Ein "Owie" neben den Schafen

Nachdenkliches zur Adventszeit trugen Edith Schimandl und Georg Hüttner vor. Bild: Kunz

"Alle Jahre wieder". Nicht im Schnee, sondern auf einem verwelkten Blätterteppich feierte der Oberpfälzer Waldverein, Zweigverein Weiden, auf dem Fischerberg seine traditionelle Waldweihnacht.

Edith Schimandl und Georg Hüttner appellierten bei der Waldweihnacht am Sonntagnachmittag in ihren Lesungen an ein sinnvolles und sinnbestimmtes Leben.

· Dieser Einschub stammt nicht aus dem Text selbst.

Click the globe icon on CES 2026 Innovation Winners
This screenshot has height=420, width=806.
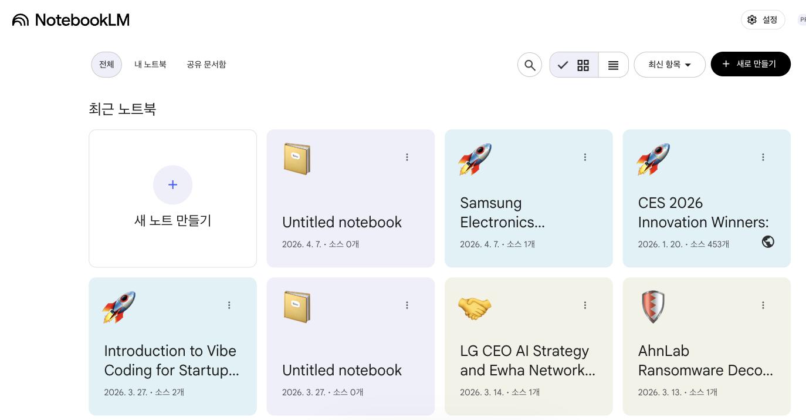[x=768, y=241]
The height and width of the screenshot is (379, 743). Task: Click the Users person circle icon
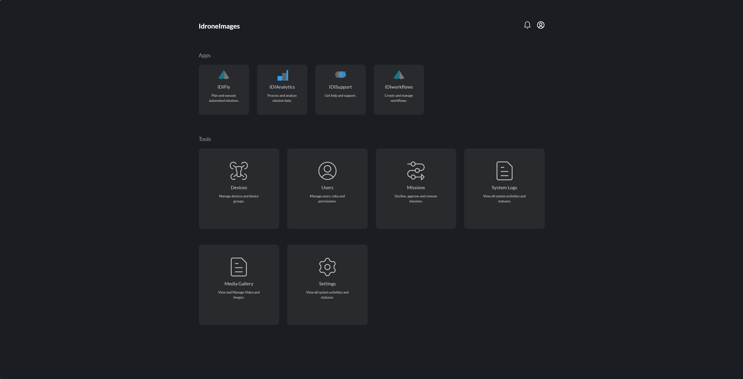pos(327,171)
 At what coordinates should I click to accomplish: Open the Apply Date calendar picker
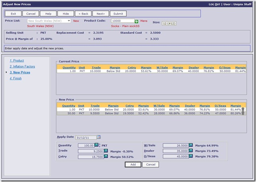point(99,137)
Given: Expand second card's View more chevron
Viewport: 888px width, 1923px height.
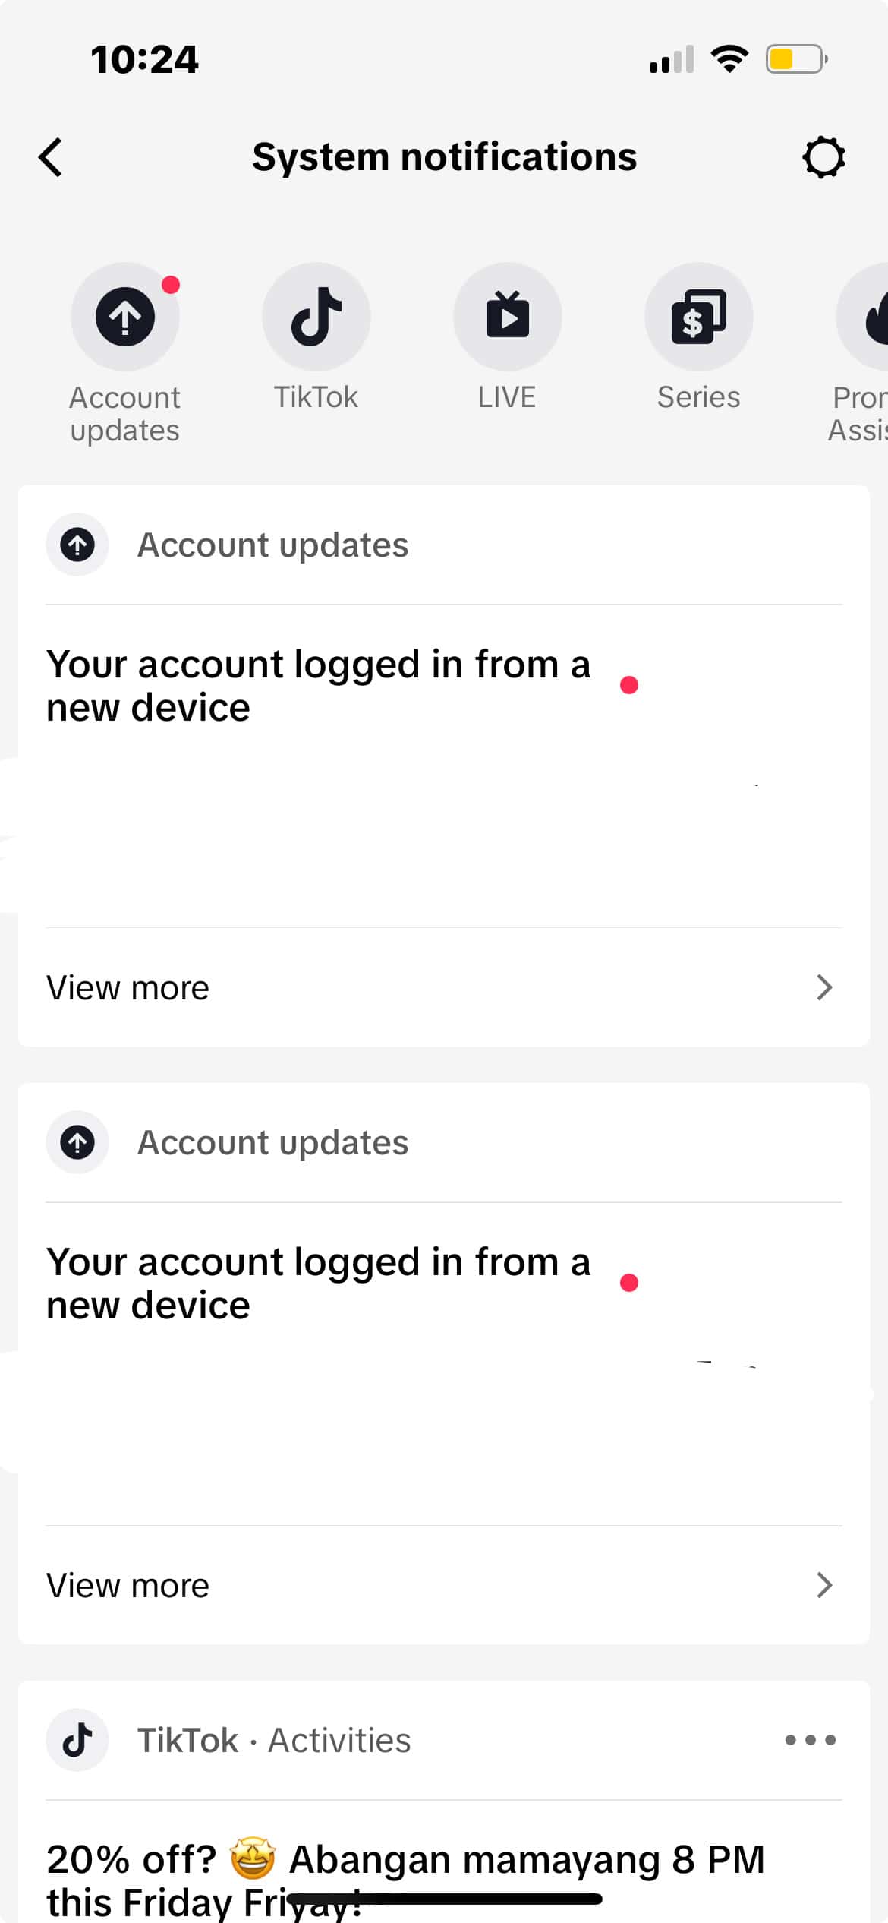Looking at the screenshot, I should click(x=824, y=1585).
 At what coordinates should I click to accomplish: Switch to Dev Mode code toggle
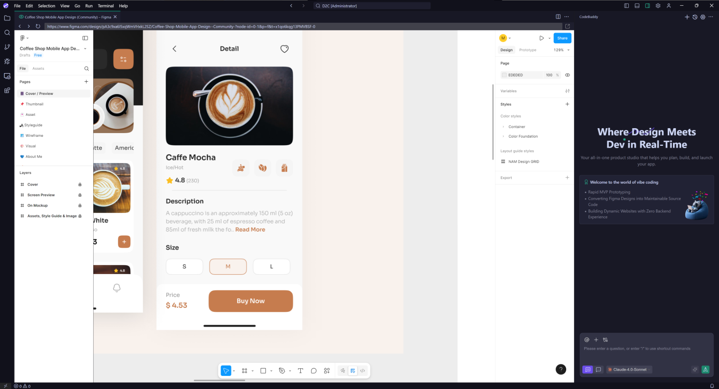(x=362, y=371)
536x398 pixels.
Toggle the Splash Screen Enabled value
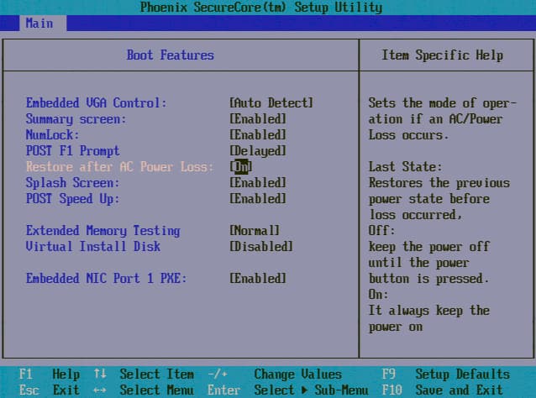257,183
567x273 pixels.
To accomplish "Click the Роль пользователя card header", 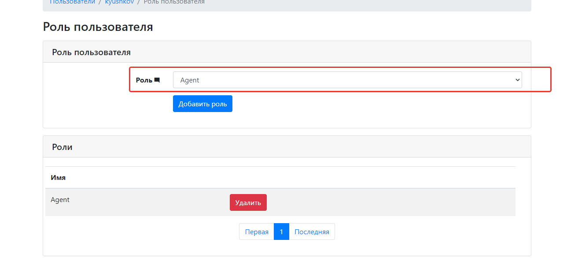I will [x=91, y=52].
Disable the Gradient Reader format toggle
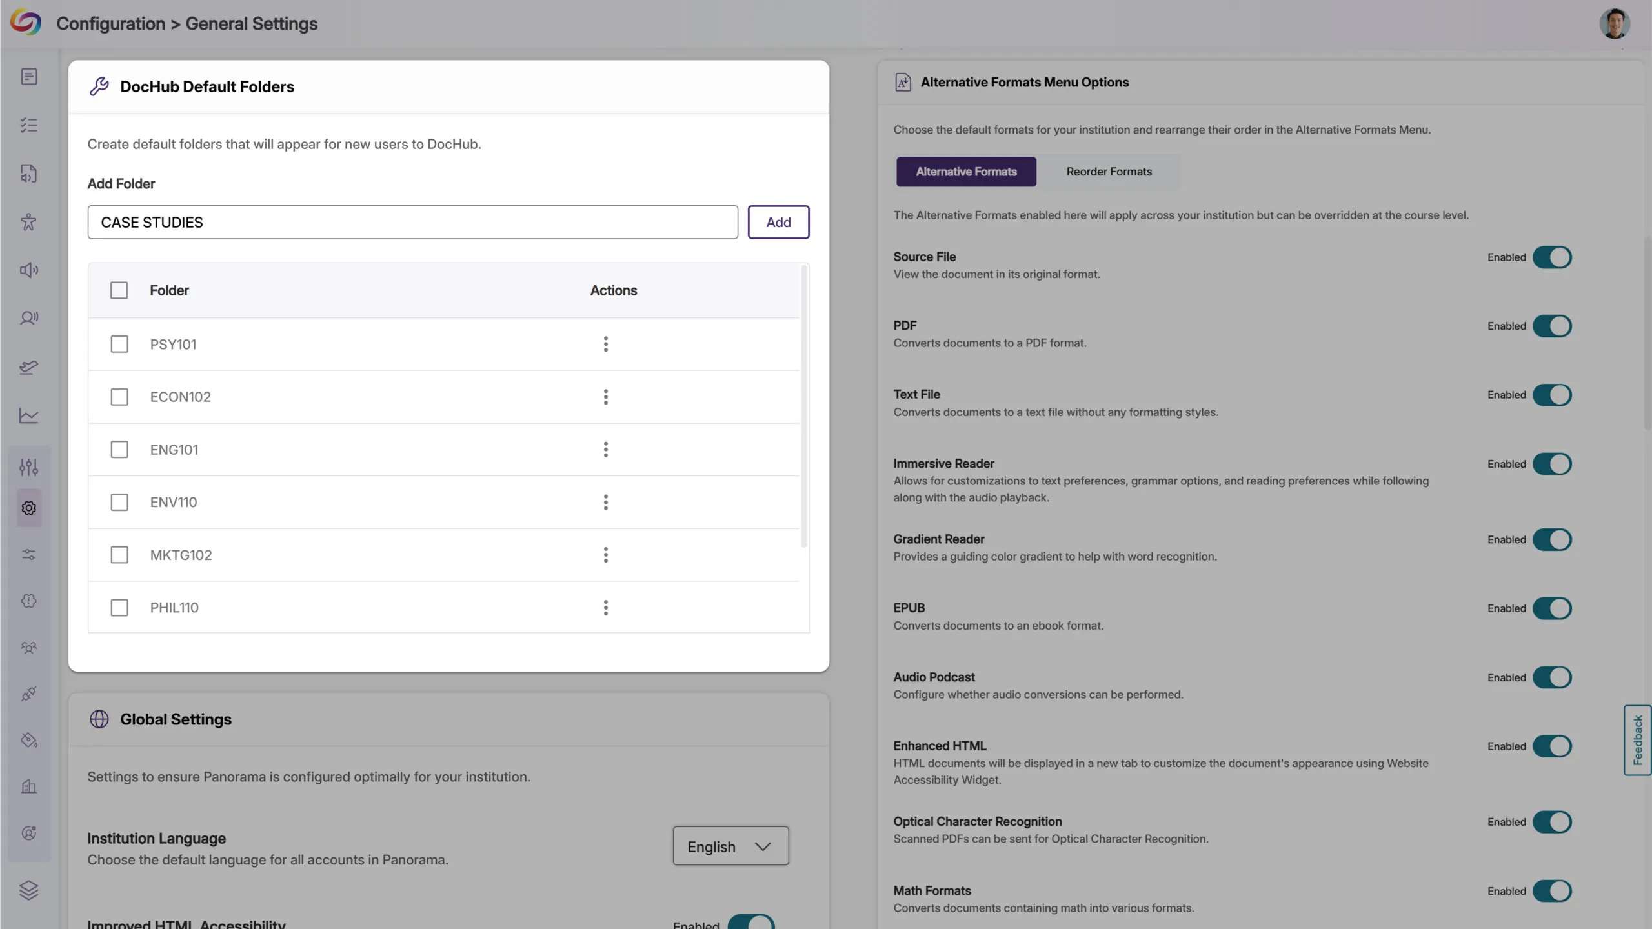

Gott frage einmal nicht, was einer war, ob er Geld hatte oder Einfluss. "Seine Frage wird einmal lauten: Hast du gedient, wen hast du umarmt in meinem Namen." Sinnvoll sei die Zeit, die wir für andere verwendeten, "die wir einsetzen, um anderen zu helfen. Das ist im Sinne Gottes gelebte Zeit".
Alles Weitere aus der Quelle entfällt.